> **EXTRACT PROVIDED**:
** start **

Regex
Regular expressions (regex) let you search, validate, and transform text using a compact pattern syntax. You write a pattern, and the regex engine matches it against a string to find specific characters, words, or structures.
Practice tools:
How regex patterns work
Wrap your pattern in forward slashes. Everything between them is the pattern:
/cat/g
The g after the closing slash is a flag. Flags control how the match runs. The next section covers them in detail.
Expression flags
A flag follows the closing slash and controls how the pattern applies. By default, regex returns only the first match it finds. Use g most often:
| Flag | Name | Description |
|---|---|---|
g | Global | Returns all matches, not just the first |
i | Case insensitive | Matches uppercase and lowercase |
m | Multiline | Treats each line as a separate string |
s | Single line | Makes . match newline characters |
u | Unicode | Enables full Unicode character matching |
y | Sticky | Matches only at the current position |
Character sets
A character set matches any one character from a defined list. Place the options inside square brackets.

** end **

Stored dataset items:
** start **

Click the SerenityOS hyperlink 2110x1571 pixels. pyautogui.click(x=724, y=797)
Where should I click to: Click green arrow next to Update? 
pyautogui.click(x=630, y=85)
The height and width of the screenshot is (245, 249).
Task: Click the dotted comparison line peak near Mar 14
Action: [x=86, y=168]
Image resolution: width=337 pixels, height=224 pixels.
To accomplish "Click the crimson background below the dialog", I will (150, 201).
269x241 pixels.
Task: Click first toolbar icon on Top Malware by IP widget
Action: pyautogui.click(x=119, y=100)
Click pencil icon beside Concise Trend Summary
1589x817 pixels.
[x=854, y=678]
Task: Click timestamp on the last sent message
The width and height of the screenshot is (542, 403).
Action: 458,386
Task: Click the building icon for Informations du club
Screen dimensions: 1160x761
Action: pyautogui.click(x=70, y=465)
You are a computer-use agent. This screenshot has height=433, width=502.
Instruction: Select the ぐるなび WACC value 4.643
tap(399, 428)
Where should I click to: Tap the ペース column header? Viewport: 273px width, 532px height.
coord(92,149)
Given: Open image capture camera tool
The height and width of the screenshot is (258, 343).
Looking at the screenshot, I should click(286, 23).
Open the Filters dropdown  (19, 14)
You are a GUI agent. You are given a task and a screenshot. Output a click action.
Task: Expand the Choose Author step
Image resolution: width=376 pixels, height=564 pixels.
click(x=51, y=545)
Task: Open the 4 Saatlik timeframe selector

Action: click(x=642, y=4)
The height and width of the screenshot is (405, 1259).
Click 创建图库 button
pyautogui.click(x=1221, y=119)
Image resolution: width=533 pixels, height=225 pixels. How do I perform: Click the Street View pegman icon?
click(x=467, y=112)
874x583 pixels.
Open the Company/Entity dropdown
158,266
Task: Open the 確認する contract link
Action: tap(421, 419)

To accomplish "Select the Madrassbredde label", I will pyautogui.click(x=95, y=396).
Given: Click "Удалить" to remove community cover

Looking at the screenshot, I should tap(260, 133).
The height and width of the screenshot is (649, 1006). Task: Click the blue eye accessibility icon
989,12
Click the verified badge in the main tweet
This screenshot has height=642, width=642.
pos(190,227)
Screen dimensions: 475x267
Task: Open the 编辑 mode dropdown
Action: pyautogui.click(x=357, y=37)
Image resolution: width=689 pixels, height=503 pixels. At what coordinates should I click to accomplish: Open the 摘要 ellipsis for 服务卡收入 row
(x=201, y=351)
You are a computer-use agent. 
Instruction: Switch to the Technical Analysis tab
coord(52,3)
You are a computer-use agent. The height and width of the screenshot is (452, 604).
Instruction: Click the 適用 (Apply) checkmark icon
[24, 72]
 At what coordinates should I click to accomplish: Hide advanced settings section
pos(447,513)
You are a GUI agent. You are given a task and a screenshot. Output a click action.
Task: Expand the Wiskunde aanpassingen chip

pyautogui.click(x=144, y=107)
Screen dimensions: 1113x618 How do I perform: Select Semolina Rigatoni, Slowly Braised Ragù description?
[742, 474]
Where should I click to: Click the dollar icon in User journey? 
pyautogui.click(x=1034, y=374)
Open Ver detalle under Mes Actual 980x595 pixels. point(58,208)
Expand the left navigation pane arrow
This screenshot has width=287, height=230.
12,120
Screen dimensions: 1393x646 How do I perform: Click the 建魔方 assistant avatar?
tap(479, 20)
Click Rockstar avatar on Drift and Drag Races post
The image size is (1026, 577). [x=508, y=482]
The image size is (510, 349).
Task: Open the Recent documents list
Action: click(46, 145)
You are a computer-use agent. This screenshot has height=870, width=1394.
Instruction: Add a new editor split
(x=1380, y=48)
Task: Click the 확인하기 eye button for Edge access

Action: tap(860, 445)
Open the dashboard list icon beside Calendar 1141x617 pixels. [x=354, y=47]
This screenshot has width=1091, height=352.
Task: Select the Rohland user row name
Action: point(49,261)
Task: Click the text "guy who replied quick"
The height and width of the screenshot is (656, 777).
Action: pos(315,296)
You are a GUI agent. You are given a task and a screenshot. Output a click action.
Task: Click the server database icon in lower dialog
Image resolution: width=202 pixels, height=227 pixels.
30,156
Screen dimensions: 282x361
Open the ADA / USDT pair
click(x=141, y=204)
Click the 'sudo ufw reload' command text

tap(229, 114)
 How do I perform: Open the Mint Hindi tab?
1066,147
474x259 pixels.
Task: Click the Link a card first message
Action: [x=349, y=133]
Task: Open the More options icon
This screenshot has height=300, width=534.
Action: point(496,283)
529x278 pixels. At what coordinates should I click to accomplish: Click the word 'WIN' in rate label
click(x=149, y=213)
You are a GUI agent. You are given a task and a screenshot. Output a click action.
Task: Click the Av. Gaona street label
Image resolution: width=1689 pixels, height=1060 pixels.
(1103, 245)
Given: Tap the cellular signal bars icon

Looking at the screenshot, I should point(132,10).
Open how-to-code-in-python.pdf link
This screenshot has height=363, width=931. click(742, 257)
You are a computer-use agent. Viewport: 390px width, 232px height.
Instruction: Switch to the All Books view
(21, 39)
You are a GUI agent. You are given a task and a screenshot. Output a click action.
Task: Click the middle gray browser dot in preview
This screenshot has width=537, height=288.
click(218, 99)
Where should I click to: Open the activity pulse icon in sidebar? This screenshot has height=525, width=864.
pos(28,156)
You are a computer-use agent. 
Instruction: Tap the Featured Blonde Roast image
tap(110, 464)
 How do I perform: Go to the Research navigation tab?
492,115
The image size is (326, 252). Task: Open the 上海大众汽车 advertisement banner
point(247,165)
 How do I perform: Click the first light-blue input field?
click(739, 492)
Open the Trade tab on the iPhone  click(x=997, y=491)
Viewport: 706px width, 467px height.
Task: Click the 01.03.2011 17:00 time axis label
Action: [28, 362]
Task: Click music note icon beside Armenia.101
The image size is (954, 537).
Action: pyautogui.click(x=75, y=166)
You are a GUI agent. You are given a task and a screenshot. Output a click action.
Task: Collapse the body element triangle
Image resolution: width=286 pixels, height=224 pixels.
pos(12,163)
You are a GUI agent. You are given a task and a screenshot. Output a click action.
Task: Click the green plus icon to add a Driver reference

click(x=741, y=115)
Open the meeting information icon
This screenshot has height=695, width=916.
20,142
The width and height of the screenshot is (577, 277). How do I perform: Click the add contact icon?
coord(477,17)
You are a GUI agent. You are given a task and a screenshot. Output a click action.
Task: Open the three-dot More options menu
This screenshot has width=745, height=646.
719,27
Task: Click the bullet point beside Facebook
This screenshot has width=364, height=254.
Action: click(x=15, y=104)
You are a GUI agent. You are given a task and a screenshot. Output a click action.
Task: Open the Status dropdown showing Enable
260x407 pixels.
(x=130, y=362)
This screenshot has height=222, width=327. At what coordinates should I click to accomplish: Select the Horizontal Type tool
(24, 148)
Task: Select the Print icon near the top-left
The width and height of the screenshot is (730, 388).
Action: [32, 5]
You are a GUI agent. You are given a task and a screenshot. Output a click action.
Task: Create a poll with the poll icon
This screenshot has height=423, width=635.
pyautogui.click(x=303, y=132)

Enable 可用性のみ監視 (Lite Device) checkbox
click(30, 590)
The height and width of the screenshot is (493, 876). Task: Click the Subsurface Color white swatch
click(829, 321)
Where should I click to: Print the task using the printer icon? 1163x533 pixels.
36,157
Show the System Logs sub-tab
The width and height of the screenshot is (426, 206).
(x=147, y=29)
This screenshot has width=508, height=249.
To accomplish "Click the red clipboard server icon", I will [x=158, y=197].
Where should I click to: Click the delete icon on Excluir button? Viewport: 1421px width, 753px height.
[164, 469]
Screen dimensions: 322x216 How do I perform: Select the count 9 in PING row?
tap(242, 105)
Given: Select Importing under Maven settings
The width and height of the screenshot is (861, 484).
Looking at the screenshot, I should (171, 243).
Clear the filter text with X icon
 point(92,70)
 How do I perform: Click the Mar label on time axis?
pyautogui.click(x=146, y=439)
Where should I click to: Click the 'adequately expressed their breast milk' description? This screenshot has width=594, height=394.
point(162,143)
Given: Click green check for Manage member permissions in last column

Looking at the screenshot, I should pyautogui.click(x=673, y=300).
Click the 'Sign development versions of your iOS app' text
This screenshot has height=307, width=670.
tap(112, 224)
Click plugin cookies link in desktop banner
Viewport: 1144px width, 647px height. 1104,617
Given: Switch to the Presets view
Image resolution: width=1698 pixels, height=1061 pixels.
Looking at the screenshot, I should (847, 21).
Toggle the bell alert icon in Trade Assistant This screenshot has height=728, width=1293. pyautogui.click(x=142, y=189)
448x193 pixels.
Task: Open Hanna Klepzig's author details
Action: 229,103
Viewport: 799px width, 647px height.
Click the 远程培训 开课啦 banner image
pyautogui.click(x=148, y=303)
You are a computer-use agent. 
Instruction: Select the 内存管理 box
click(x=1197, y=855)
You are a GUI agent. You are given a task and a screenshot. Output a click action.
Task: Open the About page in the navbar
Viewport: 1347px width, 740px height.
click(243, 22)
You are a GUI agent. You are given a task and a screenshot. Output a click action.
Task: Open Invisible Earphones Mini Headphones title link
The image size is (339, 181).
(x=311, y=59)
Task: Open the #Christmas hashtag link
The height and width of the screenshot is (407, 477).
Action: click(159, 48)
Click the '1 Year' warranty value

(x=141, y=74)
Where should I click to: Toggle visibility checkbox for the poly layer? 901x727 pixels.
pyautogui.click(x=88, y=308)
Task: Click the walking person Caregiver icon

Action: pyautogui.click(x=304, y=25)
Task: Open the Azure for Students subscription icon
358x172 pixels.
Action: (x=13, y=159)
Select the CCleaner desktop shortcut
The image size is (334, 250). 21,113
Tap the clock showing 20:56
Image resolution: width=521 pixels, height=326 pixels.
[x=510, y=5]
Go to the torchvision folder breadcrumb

** end **

> **STATED GOAL**:
Can you resume the regex guide above, picking up right after its last sentence about character sets?

> **TASK ANSWER**:
[bcf]at matches:
batcatfat
Ranges
A range matches any single character within a span. [a-z]at matches any word that begins with a lowercase letter and ends with at:
| Range type | Example |
|---|---|
| Partial | [a-f] or [g-p] |
| Uppercase | [A-Z] |
| Digit | [0-9] |
| Symbol | [#$%&@] |
| Mixed | [a-zA-Z0-9] |
Repeating characters
Control how many times a character or set repeats using {n} syntax:
| Expression | Description |
|---|---|
a{5} | aaaaa |
[a-z]{4} | Any four-letter lowercase word |
[a-z]{6,} | Any lowercase word with 6 or more letters |
[a-z]{8,11} | Any lowercase word with between 8 and 11 letters |
[0-9]{11} | Any 11-digit number |
Metacharacters
Metacharacters are shorthand for common character classes:
| Expression | Description |
|---|---|
\d | Any digit, equivalent to [0-9] |
\w | Any word character (letter, digit, or underscore) |
\W | Any non-word character |
\s | Any whitespace character |
\S | Any non-whitespace character |
\t | A tab character |
Combine metacharacters with repeating character syntax:
\w{5}matches any five-character word or number sequence\d{11}matches any 11-digit number
Special characters
Special characters extend what a pattern can match:
| Character | Description | Example |
|---|---|---|
+ | One or more of the preceding token | c+at matches cat and ccccat |
? | Zero or one of the preceding token | c?at matches cat and at |
* | Zero or more of the preceding token | c*at matches at, cat, and cccat |
\ | Escapes the next character | \. matches a literal period; \d* matches the literal string d* |
[^] | Negation: matches any character not listed after the ^ | b[^a]ld matches bold but not bald |
. | Matches any character except a newline | .{8} matches any eight-character token |
For example, .+ matches one or more of any character, and [a-z]+ matches any sequence of consecutive lowercase characters.
Groups
Parentheses group part of a pattern so you can apply a quantifier to the whole group.
For example, book(ing)? matches both book and booking. The ? makes the entire group optional.
Groups also capture their match for reuse. Most regex tools number captured groups from left to right starting at $1, so you can reference them in a replacement string.
Alternate characters
Use the pipe character (|) to match either option. For example, bat|bit matches bat or bit.
Enclose the alternating portion in parentheses to keep the pattern compact. For example, b(a|i)t matches the same values as bat|bit.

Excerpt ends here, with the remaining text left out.